PAGE EXTRACT |
MT5762 Lecture 11

C. Donovan

Comparing means

Extending the \( t \)-tests to more groups

despair.com

Comparing three or more means

Titanium levels in Cannabis leaves

We want to investigate if the average Titanium level differs in cannabis leaves across the three soil types: Blockhouse Bay (bhb),Northland (nth) and Potting mix (pm).

Titanium levels in Cannabis leaves

  p <- ggplot(TiData) + geom_boxplot(aes(Group, Ti), fill = 'purple', alpha = 0.8)

  p

plot of chunk unnamed-chunk-3

Titanium levels in Cannabis leaves

could use \( t \)-tests to compare the means of: bhb with nth and bhb with pm and nth with pm.
becomes problematic when comparing many means
each time we perform a \( t \)-test we run the risk of drawing a false conclusion (a 5% chance of a false positive when testing at the 5% level of significance).

What do we want to test?

We want one test that compares the mean of each group with each of the others.
For this, we can use a one-way an analysis of variance (one-way ANOVA).
A one-way analysis since the focus is mean Titanium levels differing with one factor (soil type).

For an ANOVA:

The null hypothesis is that the means for all the groups are identical
The alternative hypothesis is that at least one mean is different from one of the others ie. differences exist between some of the true means.

ANOVA in a nutshell

[waves hands, uses board - attending lectures is useful]

ANOVA in a nutshell

so the testing process is similar to previous:

Set up hypotheses
calculate a test statistic
Determine how likely those test statistics are if \( H_0 \) is true
[By “likely” we mean of that magnitude or more extreme]

Is our data-estimate consistent with the null hypothesis?

Calculate the \( F \)-test statistic for our data, \( f_0 \), using the ratio of the variability between groups (\( s^2_B \)) and the variability within groups (\( s^2_W \)):

\[ f_0=\frac{s^2_B}{s^2_W} \]

Is our data-estimate consistent with the null hypothesis?

Variability between groups, \( {s^2_B} \), is a measure comparing the mean of each group, \( \bar{x}_{k} \), with the overall (or grand) mean (\( \bar{x}_{..} \)).
\( k \) represents the number of groups and \( n_i \) is the sample size for each group.

\[ s^2_B=\frac{\sum_{k=1}^K n_k(\bar{x}_{k}-\bar{x}_{..})^2}{k-1} \]

Is our data-estimate consistent with the null hypothesis?

variability within groups, \( {s^2_W} \), is a measure using the variance for each group, \( s^2_k \).
\( n_{tot} \) is the total number of observations across all groups.

\[ s^2_W=\frac{\sum_{k=1}^K (n_k -1)s^2_k}{n_{tot}-k} \]

The \( F \)-test statistic, \( f_0 \), tests \( H_0 \) by comparing the variability of the sample means (numerator) with the variability within the samples (denominator)

EXERCISES TO COMPLETE |
[A] Answer the following from the ANOVA lecture notes.
(i) Which three soil types are compared for Titanium levels?
(ii) What is the null hypothesis for an ANOVA?
(iii) What does \( n_{tot} \) represent?
[B] Carry the ANOVA lecture notes forward with the next part, beginning after their final sentence.

SUPPLIED INFORMATION |

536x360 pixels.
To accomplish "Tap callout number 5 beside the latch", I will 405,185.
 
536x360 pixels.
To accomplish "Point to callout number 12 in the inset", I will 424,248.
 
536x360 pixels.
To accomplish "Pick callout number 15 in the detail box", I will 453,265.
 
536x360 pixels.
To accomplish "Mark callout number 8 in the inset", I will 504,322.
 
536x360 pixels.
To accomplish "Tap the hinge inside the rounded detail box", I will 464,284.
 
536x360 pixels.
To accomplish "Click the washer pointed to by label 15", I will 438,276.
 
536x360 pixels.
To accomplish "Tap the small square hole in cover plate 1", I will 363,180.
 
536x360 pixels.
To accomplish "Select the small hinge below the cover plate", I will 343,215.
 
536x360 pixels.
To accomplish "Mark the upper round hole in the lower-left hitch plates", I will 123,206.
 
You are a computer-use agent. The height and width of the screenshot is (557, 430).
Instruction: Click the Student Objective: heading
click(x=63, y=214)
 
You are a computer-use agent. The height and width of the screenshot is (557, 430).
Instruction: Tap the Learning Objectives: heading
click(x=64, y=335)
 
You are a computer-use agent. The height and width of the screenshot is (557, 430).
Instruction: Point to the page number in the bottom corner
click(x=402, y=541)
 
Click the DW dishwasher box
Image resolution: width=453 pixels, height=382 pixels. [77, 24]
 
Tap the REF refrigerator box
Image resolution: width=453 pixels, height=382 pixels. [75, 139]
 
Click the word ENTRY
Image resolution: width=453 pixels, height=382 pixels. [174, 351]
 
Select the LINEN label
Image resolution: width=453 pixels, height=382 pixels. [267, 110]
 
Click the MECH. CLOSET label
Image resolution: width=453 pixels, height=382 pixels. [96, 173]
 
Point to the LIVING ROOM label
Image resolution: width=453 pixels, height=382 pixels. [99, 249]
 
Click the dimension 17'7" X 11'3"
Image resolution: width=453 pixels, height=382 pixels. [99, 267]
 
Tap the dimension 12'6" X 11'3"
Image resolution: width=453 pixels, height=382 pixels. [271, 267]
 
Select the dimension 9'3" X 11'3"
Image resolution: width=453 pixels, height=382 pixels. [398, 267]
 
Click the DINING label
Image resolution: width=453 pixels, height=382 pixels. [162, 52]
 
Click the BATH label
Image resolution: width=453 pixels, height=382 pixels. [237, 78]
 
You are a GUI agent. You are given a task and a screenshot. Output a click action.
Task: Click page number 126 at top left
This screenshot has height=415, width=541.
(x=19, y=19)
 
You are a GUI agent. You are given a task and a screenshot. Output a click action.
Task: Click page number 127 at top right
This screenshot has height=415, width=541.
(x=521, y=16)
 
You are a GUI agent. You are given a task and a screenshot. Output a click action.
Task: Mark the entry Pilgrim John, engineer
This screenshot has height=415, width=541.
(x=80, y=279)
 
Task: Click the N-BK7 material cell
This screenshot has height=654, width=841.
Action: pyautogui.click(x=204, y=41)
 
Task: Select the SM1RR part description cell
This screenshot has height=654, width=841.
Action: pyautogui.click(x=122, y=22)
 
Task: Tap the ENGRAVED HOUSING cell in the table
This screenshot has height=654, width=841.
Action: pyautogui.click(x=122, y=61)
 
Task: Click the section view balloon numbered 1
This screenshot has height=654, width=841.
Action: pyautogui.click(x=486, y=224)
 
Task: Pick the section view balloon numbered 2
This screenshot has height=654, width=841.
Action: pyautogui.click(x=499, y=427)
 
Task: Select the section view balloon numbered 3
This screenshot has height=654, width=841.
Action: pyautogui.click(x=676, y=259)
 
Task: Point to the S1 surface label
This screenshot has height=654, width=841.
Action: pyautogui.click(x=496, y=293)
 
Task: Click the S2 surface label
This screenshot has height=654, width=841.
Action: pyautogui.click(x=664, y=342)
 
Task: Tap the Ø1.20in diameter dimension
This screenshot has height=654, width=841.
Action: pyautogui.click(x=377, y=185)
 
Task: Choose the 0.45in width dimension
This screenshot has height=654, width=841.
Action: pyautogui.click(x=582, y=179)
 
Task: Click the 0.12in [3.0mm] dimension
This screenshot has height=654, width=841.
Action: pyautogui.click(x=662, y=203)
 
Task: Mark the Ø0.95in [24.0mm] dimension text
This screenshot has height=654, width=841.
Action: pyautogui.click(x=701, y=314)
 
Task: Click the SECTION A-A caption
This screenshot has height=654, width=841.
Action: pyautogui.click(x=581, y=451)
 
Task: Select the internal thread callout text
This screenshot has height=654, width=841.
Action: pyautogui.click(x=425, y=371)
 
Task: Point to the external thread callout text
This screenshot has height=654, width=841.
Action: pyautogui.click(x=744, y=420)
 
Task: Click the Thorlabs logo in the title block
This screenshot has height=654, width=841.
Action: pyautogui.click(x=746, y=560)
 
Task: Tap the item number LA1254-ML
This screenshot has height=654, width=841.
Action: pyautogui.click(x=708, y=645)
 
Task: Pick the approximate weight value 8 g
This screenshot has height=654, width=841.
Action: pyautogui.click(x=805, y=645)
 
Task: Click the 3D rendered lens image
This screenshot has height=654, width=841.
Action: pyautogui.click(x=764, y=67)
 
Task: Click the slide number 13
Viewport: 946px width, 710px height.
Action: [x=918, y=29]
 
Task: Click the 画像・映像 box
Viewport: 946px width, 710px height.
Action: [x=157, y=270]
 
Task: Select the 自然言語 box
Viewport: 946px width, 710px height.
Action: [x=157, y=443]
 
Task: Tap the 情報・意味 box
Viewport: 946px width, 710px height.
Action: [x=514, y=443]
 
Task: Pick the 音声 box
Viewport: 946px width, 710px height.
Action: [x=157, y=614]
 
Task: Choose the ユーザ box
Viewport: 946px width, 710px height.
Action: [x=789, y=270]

EXERCISE ANSWERS |
[A]
(i) Blockhouse Bay (bhb), Northland (nth) and Potting mix (pm).
(ii) The means for all the groups are identical.
(iii) The total number of observations across all groups.

[B]
Is our data-estimate consistent with the null hypothesis?

If the variability between groups is large compared with the variability within groups then the observed \( f_0 \) statistic will be large.
Conversely, if the variability between groups is small compared with the variability within groups, then the \( f_0 \) statistic will be small.

Is our data-estimate consistent with the null hypothesis?

Evidence against \( H_0 \) is provided by values of \( f_0 \) which would be unusually large if \( H_0 \) were true

Finding the \(p\)-value

The \( F \)-test statistic has an \( F \)-distribution with \( df_1=k-1 \) and \( df_2=n_{tot}-k \).
\( k \) is the number of groups and \( n_{tot} \) is the total number of observations.

\( F \)-distributions take on a range of shapes..

Finding the \(p\)-value

  x <- seq(0, 5, length = 200)

  plot(x, df(x, df1 = 1, df2 = 1), lwd = 2, type ='l')

  lines(x, df(x, df1 = 10, df2 = 1), lwd = 2, col = 'blue')

  lines(x, df(x, df1 = 100, df2 = 100), lwd = 2, col = 'purple')

plot of chunk unnamed-chunk-5

Finding the \(p\)-value

The \( F \)-test statistic has an \( F \)-distribution with \( df_1=k-1 \) and \( df_2=n_{tot}-k \).
\( k \) is the number of groups and \( n_{tot} \) is the total number of observations.
obtain the \( p \)-value in the standard way - find the probability of getting a test statistic, \( f_0 \), at least as discrepant as \( f_0 \) when the null hypothesis is true
ie. we find \( Pr(F \geq f_0) \).

Finding the \(p\)-value

\[ s^2_B=\frac{\sum_{k=1}^K n_k(\bar{x}_{k}-\bar{x}_{..})^2}{k-1} \]

  gpSummary <- TiData %>% group_by(Group) %>% summarise(mean = mean(Ti), var = var(Ti), N = n())

  groupSS <- sum(gpSummary$N*(gpSummary$mean-mean(TiData$Ti))^2)

  mseBetween <- groupSS/(3-1)

  mseBetween

[1] 59.29798

Finding the \(p\)-value

\[ s^2_W=\frac{\sum_{k=1}^K (n_k -1)s^2_k}{n_{tot}-k} \]

  withinSS <- sum((gpSummary$N-1)*gpSummary$var)

  mseWithin <- withinSS/(nrow(TiData)-3)

  mseWithin

[1] 2.094315

Finding the \(p\)-value

  f_0 <- mseBetween/mseWithin

  pf(f_0, df1 = 2, df2 = nrow(TiData)-3, lower.tail = F)

[1] 1.426962e-08

The \(F\)-distribution

Of course, you'd not do it like that - simply:

  weedANOVA <- aov(Ti ~ Group, data = TiData)

  summary(weedANOVA)

            Df Sum Sq Mean Sq F value   Pr(>F)    
Group        2 118.60   59.30   28.31 1.43e-08 ***
Residuals   43  90.06    2.09                     
---
Signif. codes:  0 '***' 0.001 '**' 0.01 '*' 0.05 '.' 0.1 ' ' 1

Conclusions?

The \( p \)-value is very small = very strong evidence against the null hypothesis.
At least one of the means is significantly different to one of the others
Which means are different? We can build 95% CIs comparing the means for each group, but each has an error rate of 5%
These errors compound so we might adjust the error rate of the intervals to obtain an overall error rate of 5%

Conclusions?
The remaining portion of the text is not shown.